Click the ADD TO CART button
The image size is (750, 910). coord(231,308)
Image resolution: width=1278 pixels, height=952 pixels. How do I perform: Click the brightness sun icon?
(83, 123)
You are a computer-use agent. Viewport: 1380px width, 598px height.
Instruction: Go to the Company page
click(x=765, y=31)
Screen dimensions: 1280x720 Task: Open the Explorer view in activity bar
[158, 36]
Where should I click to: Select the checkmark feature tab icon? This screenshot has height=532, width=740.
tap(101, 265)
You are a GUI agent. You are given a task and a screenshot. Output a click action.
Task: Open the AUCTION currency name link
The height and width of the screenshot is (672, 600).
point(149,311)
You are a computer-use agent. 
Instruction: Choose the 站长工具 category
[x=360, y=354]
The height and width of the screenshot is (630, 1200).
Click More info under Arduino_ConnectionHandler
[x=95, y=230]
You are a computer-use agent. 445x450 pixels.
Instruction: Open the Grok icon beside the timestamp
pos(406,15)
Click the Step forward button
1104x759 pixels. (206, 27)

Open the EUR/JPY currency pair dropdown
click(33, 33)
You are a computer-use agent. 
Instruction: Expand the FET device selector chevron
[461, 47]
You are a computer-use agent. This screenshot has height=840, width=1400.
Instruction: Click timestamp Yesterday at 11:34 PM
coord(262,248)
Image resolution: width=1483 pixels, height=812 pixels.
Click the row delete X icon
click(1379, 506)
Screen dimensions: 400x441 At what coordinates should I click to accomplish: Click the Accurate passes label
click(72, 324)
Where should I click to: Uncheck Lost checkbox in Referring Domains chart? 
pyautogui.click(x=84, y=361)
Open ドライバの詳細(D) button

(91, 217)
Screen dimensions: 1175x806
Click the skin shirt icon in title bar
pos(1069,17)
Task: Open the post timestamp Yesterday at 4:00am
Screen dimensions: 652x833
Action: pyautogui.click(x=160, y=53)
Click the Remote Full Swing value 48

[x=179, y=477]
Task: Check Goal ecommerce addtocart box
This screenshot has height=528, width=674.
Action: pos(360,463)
+++
> **Exercise requirements**:
Give back the lines above exactly, from the one with "Where should I click to: Uncheck" through the last line.

> **Finished exercise**:
Where should I click to: Uncheck Lost checkbox in Referring Domains chart? 
pyautogui.click(x=84, y=361)
Open ドライバの詳細(D) button

(91, 217)
Screen dimensions: 1175x806
Click the skin shirt icon in title bar
pos(1069,17)
Task: Open the post timestamp Yesterday at 4:00am
Screen dimensions: 652x833
Action: pyautogui.click(x=160, y=53)
Click the Remote Full Swing value 48

[x=179, y=477]
Task: Check Goal ecommerce addtocart box
This screenshot has height=528, width=674.
Action: pos(360,463)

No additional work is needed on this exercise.